Singapore made us tongue-tied.

I was lucky enough to be educated at the Anglo-Chinese School. ACS is more Anglo than Chinese. I did very badly in Chinese as a Second Language subject, scoring the worst possible grade in my preliminary O-level examination.

The Government then changed the term 'Second Language' to 'Mother Tongue'. I realised I ought to speak Mandarin well, because it was apparently my mother's tongue. My mother, however, had the impression that her tongue was Hokkien, since she, her mother and all their mothers before them had spoken that tongue. I had to correct her erroneous belief. My Mandarin improved, and I was admitted to Hwa Chong Junior College. I spent time conversing in that tongue for two years. Hence, I was full of confidence when I enlisted for national service. Sadly, my fellow soldiers spoke mostly Hokkien, with some Malay. They didn't realise what their mother tongue was. This time, I didn't correct them. Unlike my mother, they were armed.

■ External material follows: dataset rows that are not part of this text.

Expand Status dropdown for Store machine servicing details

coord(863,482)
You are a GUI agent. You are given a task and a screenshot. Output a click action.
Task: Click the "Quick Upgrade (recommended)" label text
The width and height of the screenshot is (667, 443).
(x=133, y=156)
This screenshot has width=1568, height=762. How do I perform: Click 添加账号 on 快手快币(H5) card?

Because I was taught my mother tongue, I couldn't speak to my grandmothers. They and me would stare awkwardly at each other during Chinese New Year, related by blood but separated by language. Singapore made us look out for ourselves.

NS enriched me in many ways, except financially. As an 'other rank', I was paid an allowance which didn't allow me to do anything. I realised I had to forgo luxuries such as food unless I found some other income. So I taught music, gave English tuition and wrote magazine articles under a pseudonym.

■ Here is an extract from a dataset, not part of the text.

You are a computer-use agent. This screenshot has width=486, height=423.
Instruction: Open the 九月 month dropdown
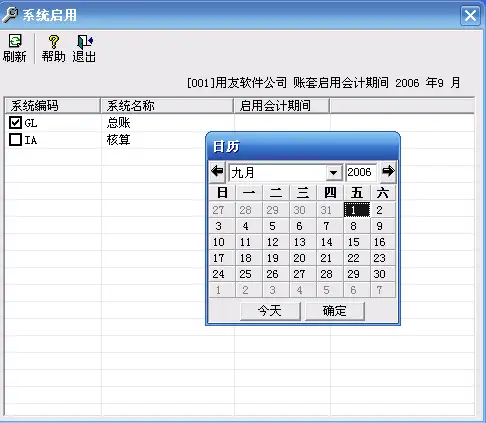click(x=333, y=173)
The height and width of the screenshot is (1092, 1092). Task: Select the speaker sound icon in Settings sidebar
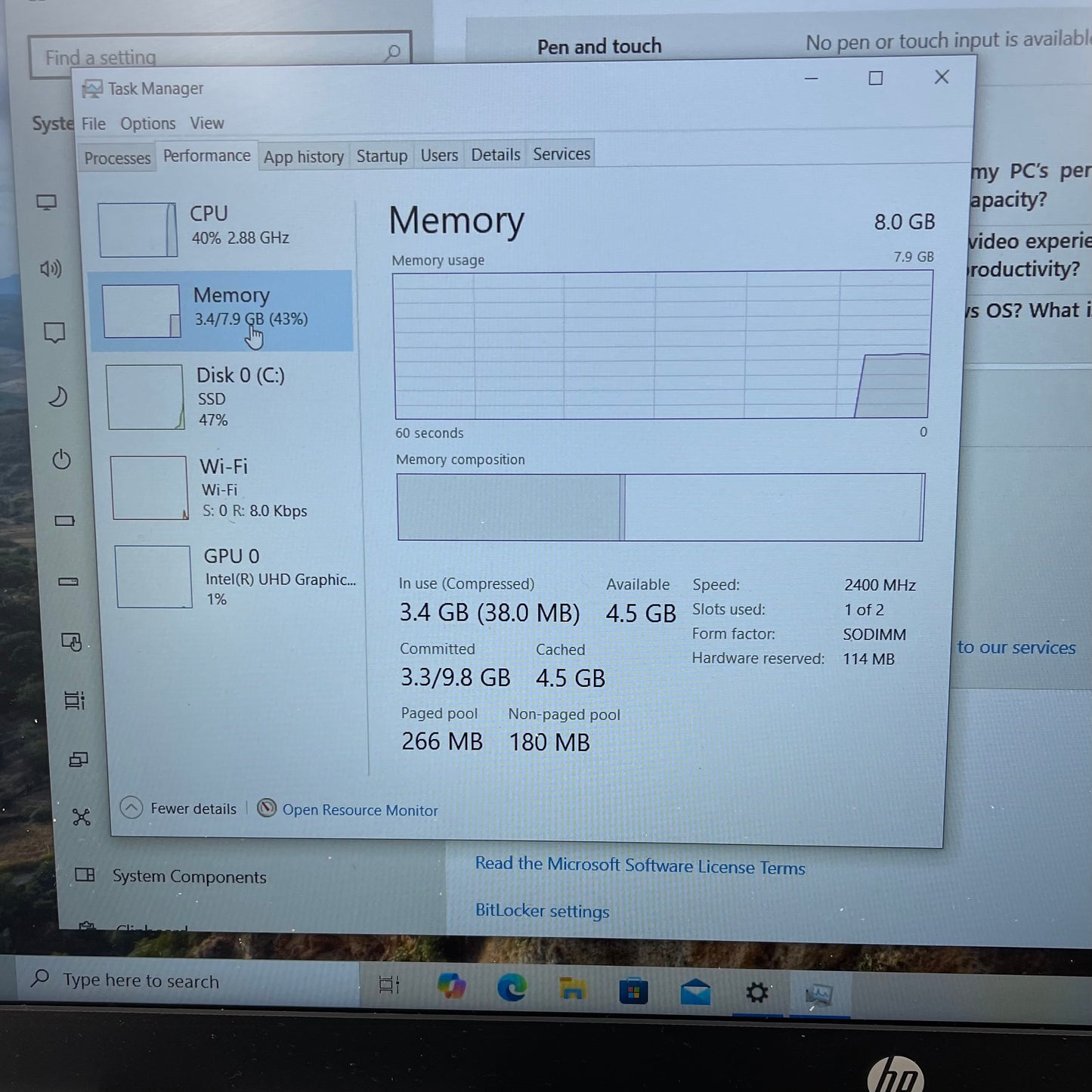pos(50,269)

Singapore made us lawyers.

After 30 months, I traded my green uniform for a different uniform: that of the undergrad. I enrolled in the Law Faculty of the National University of Singapore. In between video games, playing football and movie watching, I occasionally attended lectures and tutorials in order to get to grips with this concept of 'the law'.

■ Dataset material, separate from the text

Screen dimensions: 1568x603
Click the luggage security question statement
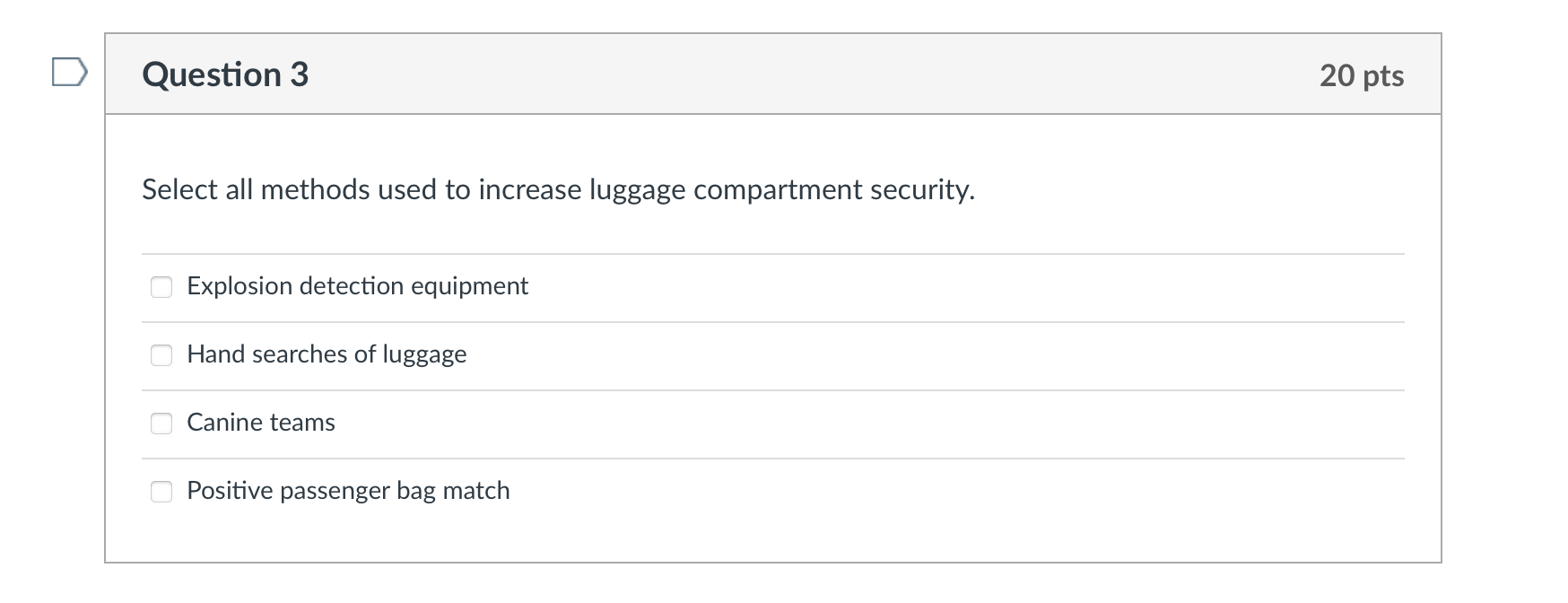(x=556, y=189)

My teachers were very good, and I soon realised one thing. All Singaporeans are born lawyers. We understand rules. We respect order. We value precedent. We acknowledge authority. And, like true lawyers, we complain about each and every aspect of the law all the time.

We do it with vigour and meticulousness. It is obvious in everyday life. We take the trouble to learn regulations so that we can circumvent them. We are unhappy at queue-jumping and other forms of disorder and unfairness. And when we are unhappy, we do not take matters into our own hands. Instead, we appeal to authority. We complain, and we demand change - but in an orderly, non-disruptive fashion. We are a republic of lawyers.

Singapore made us writers.

I had to support my university education. So, I carried on writing. I was fortunate that another Singaporean, my publisher, suggested that I write a novel. I agreed, because I wanted to record my Singapore experience. And I wanted Singaporeans to read Singapore authors writing about Singaporeans.

As a Singaporean, I am naturally subversive. I wrote about young people, and framed well-meaning advice as a textbook. But the real message was that the answers given by textbooks are often completely unreliable and sometimes downright harmful. The book proved surprisingly popular. I wrote another. The royalties enabled me to pay my fees for four years.

During that time, a whole host of other Singaporeans published novels, articles and poems recording the Singapore experience. Today, that great tradition is continued by our bloggers who document the great issues of the day. Because we are so tongue-tied, we find solace in the written word. We abhor public speaking, but adore public writing.

Singapore made us owners.

Despite my extra-curricular activities, I scraped through the exams and found a job in an established law firm. I married my first love, bought a weekend car and saved up some money for a matrimonial home in Jurong East. For the first time in my life, I made commitments. I owned things.

Many others of my generation did the same. We are all owners. We are slowly realising that with ownership comes responsibility. We hire people to run this country of ours (we call them the civil servants and the public servants), but we are beginning to see that we have a duty to ourselves, as owners, to ensure that things are run the way we want it to be. I'm a Singaporean. This country made me. But I own it now. What fun.